◆ Action item ◆
Print all entries below exactly as they appear.

◆ Collected data entries ◆
+ + + +

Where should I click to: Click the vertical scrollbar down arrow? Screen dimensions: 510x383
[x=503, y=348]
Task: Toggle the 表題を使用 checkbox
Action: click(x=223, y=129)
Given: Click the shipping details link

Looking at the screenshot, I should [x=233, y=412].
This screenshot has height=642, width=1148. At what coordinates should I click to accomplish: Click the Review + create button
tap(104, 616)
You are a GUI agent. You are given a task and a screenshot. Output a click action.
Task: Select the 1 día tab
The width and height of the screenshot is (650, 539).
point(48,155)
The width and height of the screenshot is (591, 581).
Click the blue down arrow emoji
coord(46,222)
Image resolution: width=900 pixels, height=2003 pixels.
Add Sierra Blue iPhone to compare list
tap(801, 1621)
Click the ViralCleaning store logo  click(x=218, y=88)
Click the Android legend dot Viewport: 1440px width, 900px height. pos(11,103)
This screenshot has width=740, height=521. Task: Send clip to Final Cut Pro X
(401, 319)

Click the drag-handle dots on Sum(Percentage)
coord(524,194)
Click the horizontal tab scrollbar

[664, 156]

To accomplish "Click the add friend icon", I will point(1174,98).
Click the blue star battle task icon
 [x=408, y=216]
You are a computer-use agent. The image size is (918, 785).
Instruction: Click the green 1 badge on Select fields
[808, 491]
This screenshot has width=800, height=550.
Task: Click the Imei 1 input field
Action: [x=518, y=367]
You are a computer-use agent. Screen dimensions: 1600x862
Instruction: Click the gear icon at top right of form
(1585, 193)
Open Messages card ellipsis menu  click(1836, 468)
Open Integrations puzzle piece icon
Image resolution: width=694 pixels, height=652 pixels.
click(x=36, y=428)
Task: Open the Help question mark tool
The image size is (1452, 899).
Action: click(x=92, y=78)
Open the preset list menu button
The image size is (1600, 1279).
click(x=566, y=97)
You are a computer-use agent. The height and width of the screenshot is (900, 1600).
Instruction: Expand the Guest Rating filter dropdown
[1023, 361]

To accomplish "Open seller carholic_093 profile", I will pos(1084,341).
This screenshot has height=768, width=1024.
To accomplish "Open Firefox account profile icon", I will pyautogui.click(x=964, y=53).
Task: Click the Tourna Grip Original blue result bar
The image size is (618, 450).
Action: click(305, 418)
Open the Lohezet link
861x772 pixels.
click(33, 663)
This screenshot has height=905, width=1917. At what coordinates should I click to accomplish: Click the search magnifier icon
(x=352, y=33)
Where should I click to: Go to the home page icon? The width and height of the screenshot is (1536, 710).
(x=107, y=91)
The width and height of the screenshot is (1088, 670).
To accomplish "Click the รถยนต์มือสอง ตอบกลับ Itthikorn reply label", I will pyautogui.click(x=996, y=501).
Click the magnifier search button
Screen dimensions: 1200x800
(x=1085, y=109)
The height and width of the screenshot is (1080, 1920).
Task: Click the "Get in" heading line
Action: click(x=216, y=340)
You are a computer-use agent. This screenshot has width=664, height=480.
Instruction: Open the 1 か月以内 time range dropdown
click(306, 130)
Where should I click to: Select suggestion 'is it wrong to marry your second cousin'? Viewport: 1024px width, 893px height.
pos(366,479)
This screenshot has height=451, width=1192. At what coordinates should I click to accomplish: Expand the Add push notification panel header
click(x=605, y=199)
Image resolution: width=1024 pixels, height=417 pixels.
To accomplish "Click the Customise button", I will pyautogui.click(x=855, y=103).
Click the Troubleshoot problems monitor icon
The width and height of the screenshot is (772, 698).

+ + + +

◆ Solution to this task ◆
Where should I click to: Click the vertical scrollbar down arrow? Screen dimensions: 510x383
[x=503, y=348]
Task: Toggle the 表題を使用 checkbox
Action: click(x=223, y=129)
Given: Click the shipping details link

Looking at the screenshot, I should [x=233, y=412].
This screenshot has height=642, width=1148. At what coordinates should I click to accomplish: Click the Review + create button
tap(104, 616)
You are a GUI agent. You are given a task and a screenshot. Output a click action.
Task: Select the 1 día tab
The width and height of the screenshot is (650, 539).
point(48,155)
The width and height of the screenshot is (591, 581).
Click the blue down arrow emoji
coord(46,222)
Image resolution: width=900 pixels, height=2003 pixels.
Add Sierra Blue iPhone to compare list
tap(801, 1621)
Click the ViralCleaning store logo  click(x=218, y=88)
Click the Android legend dot Viewport: 1440px width, 900px height. pos(11,103)
This screenshot has width=740, height=521. Task: Send clip to Final Cut Pro X
(401, 319)

Click the drag-handle dots on Sum(Percentage)
coord(524,194)
Click the horizontal tab scrollbar

[664, 156]

To accomplish "Click the add friend icon", I will point(1174,98).
Click the blue star battle task icon
 [x=408, y=216]
You are a computer-use agent. The image size is (918, 785).
Instruction: Click the green 1 badge on Select fields
[808, 491]
This screenshot has width=800, height=550.
Task: Click the Imei 1 input field
Action: [x=518, y=367]
You are a computer-use agent. Screen dimensions: 1600x862
Instruction: Click the gear icon at top right of form
(1585, 193)
Open Messages card ellipsis menu  click(1836, 468)
Open Integrations puzzle piece icon
Image resolution: width=694 pixels, height=652 pixels.
click(x=36, y=428)
Task: Open the Help question mark tool
The image size is (1452, 899).
Action: click(x=92, y=78)
Open the preset list menu button
The image size is (1600, 1279).
click(x=566, y=97)
You are a computer-use agent. The height and width of the screenshot is (900, 1600).
Instruction: Expand the Guest Rating filter dropdown
[1023, 361]

To accomplish "Open seller carholic_093 profile", I will pos(1084,341).
This screenshot has height=768, width=1024.
To accomplish "Open Firefox account profile icon", I will pyautogui.click(x=964, y=53).
Task: Click the Tourna Grip Original blue result bar
The image size is (618, 450).
Action: click(305, 418)
Open the Lohezet link
861x772 pixels.
click(33, 663)
This screenshot has height=905, width=1917. At what coordinates should I click to accomplish: Click the search magnifier icon
(x=352, y=33)
Where should I click to: Go to the home page icon? The width and height of the screenshot is (1536, 710).
(x=107, y=91)
The width and height of the screenshot is (1088, 670).
To accomplish "Click the รถยนต์มือสอง ตอบกลับ Itthikorn reply label", I will pyautogui.click(x=996, y=501).
Click the magnifier search button
Screen dimensions: 1200x800
(x=1085, y=109)
The height and width of the screenshot is (1080, 1920).
Task: Click the "Get in" heading line
Action: click(x=216, y=340)
You are a computer-use agent. This screenshot has width=664, height=480.
Instruction: Open the 1 か月以内 time range dropdown
click(306, 130)
Where should I click to: Select suggestion 'is it wrong to marry your second cousin'? Viewport: 1024px width, 893px height.
pos(366,479)
This screenshot has height=451, width=1192. At what coordinates should I click to accomplish: Expand the Add push notification panel header
click(x=605, y=199)
Image resolution: width=1024 pixels, height=417 pixels.
To accomplish "Click the Customise button", I will pyautogui.click(x=855, y=103).
Click the Troubleshoot problems monitor icon
The width and height of the screenshot is (772, 698).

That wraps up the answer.